MediaWatch: June 1991

Vol. Five No. 6

More Statistical Spin Control

TIMES DEFENDS THE DEMOCRATS. Last year, reporters forwarded the Democrats' claims that Reaganomics made the rich richer and the poor poorer, and cited statistics from the Democrat-controlled Congressional Budget Office (CBO). Last month, when Congressman Dick Armey (R-TX) circulated a report discrediting those statistics, his report was covered in only one major newspaper story.

Armey's report showed that CBO has overstated the income of the rich by failing to index capital gains income for inflation or include net capital losses over $3,000. In fact, CBO hugely overestimated capital gains income in 1989 by $75 billion. Armey asked that the Green Book, an annual economic report by the House Ways and Means Committee, be amended to alert policy makers to CBO's flawed methods.

But New York Times reporter Jason DeParle, who came to the Times from the neoliberal Washington Monthly, spent a May 26 "Week in Review" story trivializing Armey's findings: "Among the Congressman's complaints is that Table 19 on page 1,306 should at the very least have included an asterisk." The Times underlined its attack on Armey with the headline "Richer Rich, Poorer Poor, And a Fatter Green Book." The Census Bureau shatters that cliche: since 1983, the poor have also gotten richer.

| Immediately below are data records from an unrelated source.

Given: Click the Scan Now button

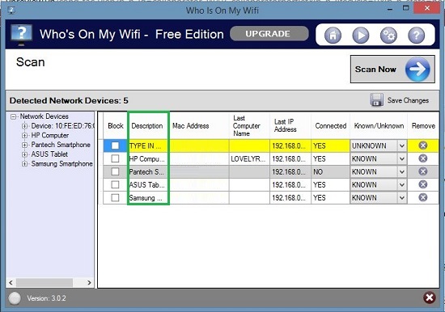Looking at the screenshot, I should [x=392, y=70].
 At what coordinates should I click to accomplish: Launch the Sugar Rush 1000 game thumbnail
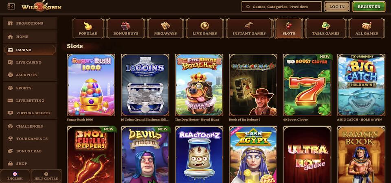[91, 85]
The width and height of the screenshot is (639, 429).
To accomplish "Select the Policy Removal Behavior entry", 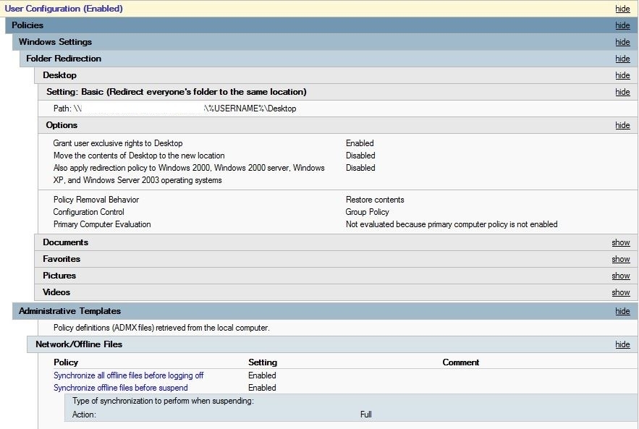I will tap(95, 200).
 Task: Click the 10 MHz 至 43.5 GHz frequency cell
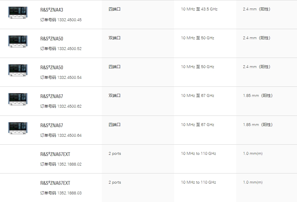coord(199,9)
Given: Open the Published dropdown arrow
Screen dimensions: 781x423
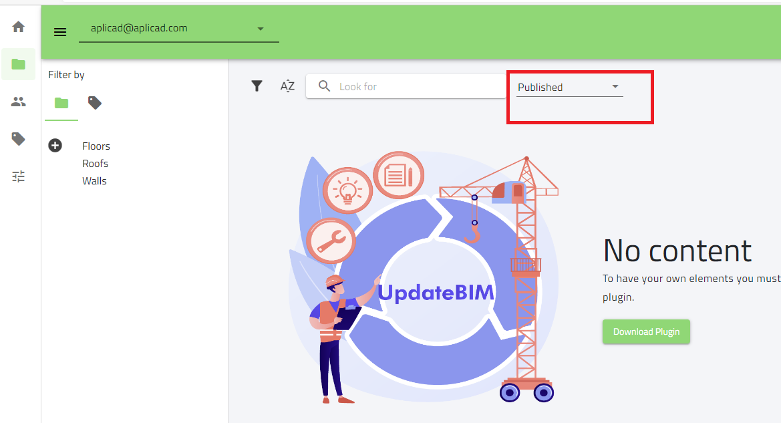Looking at the screenshot, I should pos(615,86).
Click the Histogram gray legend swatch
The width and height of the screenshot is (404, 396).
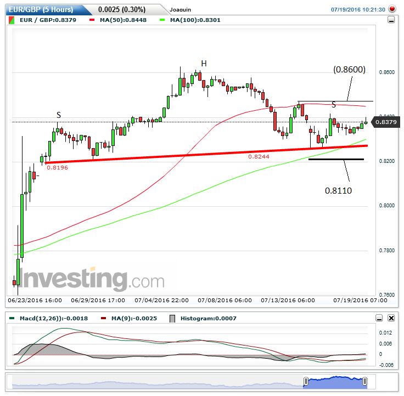click(x=172, y=318)
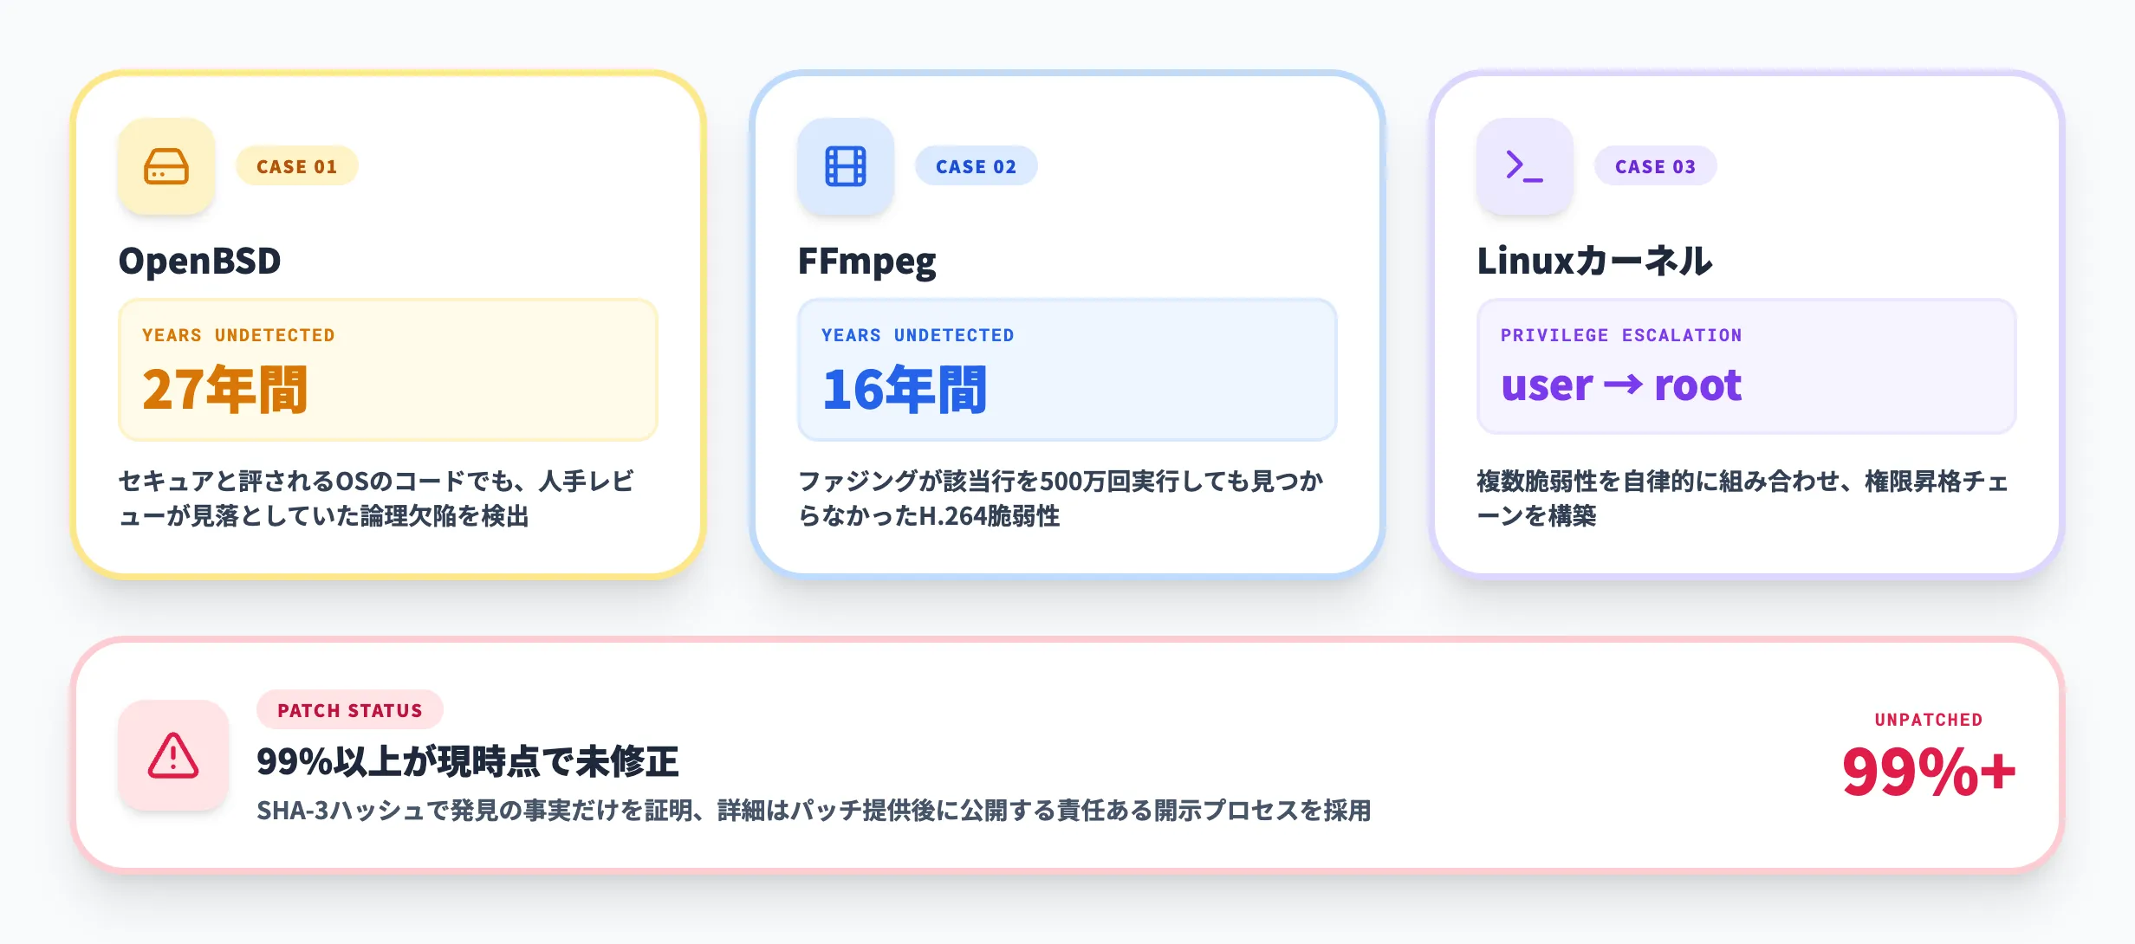Click the Linuxカーネル card title
This screenshot has width=2135, height=944.
click(x=1594, y=261)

DeParle reassured readers that "Mr. Armey's attack on the Green Book's intellectual integrity has not attracted a large following." In support, DeParle quoted Marvin Kosters of the American Enterprise Institute. That's interesting: Kosters told MediaWatch he had not seen the Armey report, but said "Armey's arguments are correct." DeParle ended by quoting another conservative, Lawrence Mead of New York University. Mead told DeParle: "I'm not saying the numbers [in the Green Book] are wrong. It's a very important source." But Mead told MediaWatch he hadn't seen the Armey report, and when asked about CBO's treatment of capital gains, he said "I don't know about that."

CITIES' SLICKER SPENDERS. With many of the nation's cities, especially those run by liberal Democrats, in severe economic distress, who do reporters blame? Ronald Reagan, of course. CNN got the ball rolling in a May 12 World News segment. "Many U.S. cities have the budget blues these days," anchor Brian Christie began, "and while they have their hand out to Washington, Uncle Sam apparently has his back turned."

Reporter Pam Olsen's story only included comments from five Democratic officials, including New York Mayor David Dinkins, who complained that the federal share of New York's budget had dropped from 20 percent in 1980 to ten percent now. "Ever since the Reagan Administration cities have been getting fewer and fewer federal dollars," Olsen asserted. But CNN's May 29 Crossfire revealed that big city budgets have increased 96 percent since 1980, nearly twice the inflation rate. In a Cato Institute study, Stephen Moore noted that federal aid to states and cities jumped seven percent in 1990 and nine percent in 1991.

But on the May 29 Today, NBC's Katherine Couric returned to the usual suspect: "Cuts in urban aid began in the Reagan Administration. How much should former President Reagan shoulder the blame?"